__What to do__: Print, exactly as written, every line from the first line of the records below through the line containing "Task: Click Montipò's 6.35 rating badge", and nothing further.

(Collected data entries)

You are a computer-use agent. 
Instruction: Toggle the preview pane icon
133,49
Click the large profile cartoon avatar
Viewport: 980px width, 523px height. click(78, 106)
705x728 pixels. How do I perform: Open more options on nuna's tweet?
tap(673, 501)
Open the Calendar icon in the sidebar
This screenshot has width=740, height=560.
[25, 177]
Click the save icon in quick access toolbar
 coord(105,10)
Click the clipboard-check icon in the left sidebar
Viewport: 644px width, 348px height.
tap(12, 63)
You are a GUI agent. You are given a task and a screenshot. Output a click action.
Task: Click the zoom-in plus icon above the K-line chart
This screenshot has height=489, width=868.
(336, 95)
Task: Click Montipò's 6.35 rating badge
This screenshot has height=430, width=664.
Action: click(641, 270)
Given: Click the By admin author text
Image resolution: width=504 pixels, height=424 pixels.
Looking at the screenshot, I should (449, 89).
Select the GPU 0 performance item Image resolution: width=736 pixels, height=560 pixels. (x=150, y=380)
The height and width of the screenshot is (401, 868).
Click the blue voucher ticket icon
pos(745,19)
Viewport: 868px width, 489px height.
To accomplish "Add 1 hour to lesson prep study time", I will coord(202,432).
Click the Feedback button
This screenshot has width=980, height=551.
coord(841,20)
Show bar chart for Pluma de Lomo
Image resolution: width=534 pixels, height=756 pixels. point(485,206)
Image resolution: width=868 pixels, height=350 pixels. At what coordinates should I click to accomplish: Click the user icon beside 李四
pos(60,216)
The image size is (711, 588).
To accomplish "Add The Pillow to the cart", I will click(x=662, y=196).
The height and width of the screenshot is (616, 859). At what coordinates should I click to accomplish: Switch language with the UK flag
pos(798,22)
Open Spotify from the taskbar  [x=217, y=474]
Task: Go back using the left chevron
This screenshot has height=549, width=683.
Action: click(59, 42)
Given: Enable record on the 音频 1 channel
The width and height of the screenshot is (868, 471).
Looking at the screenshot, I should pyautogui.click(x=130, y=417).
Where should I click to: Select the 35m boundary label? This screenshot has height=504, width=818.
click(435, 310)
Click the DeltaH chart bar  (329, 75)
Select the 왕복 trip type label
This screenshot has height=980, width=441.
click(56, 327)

__Task answer__:
You are a computer-use agent. 
Instruction: Toggle the preview pane icon
133,49
Click the large profile cartoon avatar
Viewport: 980px width, 523px height. click(78, 106)
705x728 pixels. How do I perform: Open more options on nuna's tweet?
tap(673, 501)
Open the Calendar icon in the sidebar
This screenshot has width=740, height=560.
[25, 177]
Click the save icon in quick access toolbar
 coord(105,10)
Click the clipboard-check icon in the left sidebar
Viewport: 644px width, 348px height.
tap(12, 63)
You are a GUI agent. You are given a task and a screenshot. Output a click action.
Task: Click the zoom-in plus icon above the K-line chart
This screenshot has height=489, width=868.
(336, 95)
Task: Click Montipò's 6.35 rating badge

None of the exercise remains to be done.